The Mexican government has released its much-anticipated new rules on its oil sector, putting some meat on the bones of major energy reforms it announced last year. The rules appear to be crafted with the intention of attracting quick investment from international oil companies, according to the Wall Street Journal.
Mexican President Enrique Pena Nieto has made energy reform a centerpiece of his agenda for a reason: Mexico’s economy is dependent on oil. Its oil industry accounted for 32 percent of government revenues in 2013. But in the last decade, production has been on the decline.
Oil production dropped 25 percent between 2004 and 2013. Last year’s average production of 2.9 million barrels per day was the lowest level in over 20 years.
Pena Nieto has blamed the drop on monopoly control by the state-owned oil company, Pemex, which has been faulted for inefficiency and corruption. International oil companies have long only been allowed to be paid for oil services; they could not take ownership of oil fields or derive profits from the reserves.
The government’s energy reform plan, and these latest rules to codify specific changes, will end that model and open up the sector to private companies. Pena Nieto has said he hopes the reforms will boost production to 3.5 million barrels per day by 2025.
But the energy reforms are highly controversial in Mexico, and the political left strongly opposes ending the state’s control over the oil sector. The Partido de la Revolucion Democratica (PRD) is hoping to overturn Pena Nieto’s plans in a referendum planned for 2015.
Alfonso Cauron, the Oscar-winning director of “Gravity,” wrote an open letter to Pena Nieto, which was published in Mexican newspapers, in which he called for a public explanation of how the energy reform will specifically benefit the Mexican people and avoid corruption.
The government is expected to put up blocks for bid, which will be open to the highest bidder. Mexican companies will be given priority over foreign firms if bids are similar.
One of the controversial aspects of the new governance structure is how stringent the local content rules would be. In Brazil, for example, regulators require that international oil companies use 40 percent local content, a limit that oil companies say is holding back investment and raising costs.
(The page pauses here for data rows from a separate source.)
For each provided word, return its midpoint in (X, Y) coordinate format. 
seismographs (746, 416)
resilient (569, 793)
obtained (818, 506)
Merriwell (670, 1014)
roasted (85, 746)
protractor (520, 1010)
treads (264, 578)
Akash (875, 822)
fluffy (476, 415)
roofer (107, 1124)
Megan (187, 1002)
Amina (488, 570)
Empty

While Brazil has enormous reserves in the pre-salt, its production over the last few years has proved disappointing. Mexico decided on a much looser 25 percent local content and, importantly, the proposal allows companies up to a decade to comply.
The latter provision could prove to be significant because it allows international oil companies to move in almost immediately with their existing expertise. If, on the other hand, Mexico had required local content requirements from the start, oil companies would need to take the time to establish relationships with Mexican companies before kicking off new projects. International oil drillers are already exploring and producing in the Gulf of Mexico, so they could theoretically move into Mexican waters without too much difficulty.
Another important reform focuses on royalties; the government has proposed a sliding scale based on the price of oil. For example, companies would pay a 5 percent royalty when prices are $60 per barrel but a 10 percent royalty when prices are $100, according to the WSJ.
Analysts expect the government to offer a range of blocks for development, including deep-water and onshore shale.
The U.S. Energy Information Administration estimates that Mexico has 545 trillion cubic feet of recoverable shale gas, the sixth largest amount in the world. The most promising fields, such as the Burgos Basin, are in the northeast of the country, along the prolific Eagle Ford formation in south Texas.
The international oil industry is chomping at the bit, but the proposal still needs to get through the Mexican Congress. Despite his remarkable success at getting several major bills through already, Pena Nieto’s approval ratings are quite low, just 37 percent in a recent poll. But he has said he remains confident of victory this time again.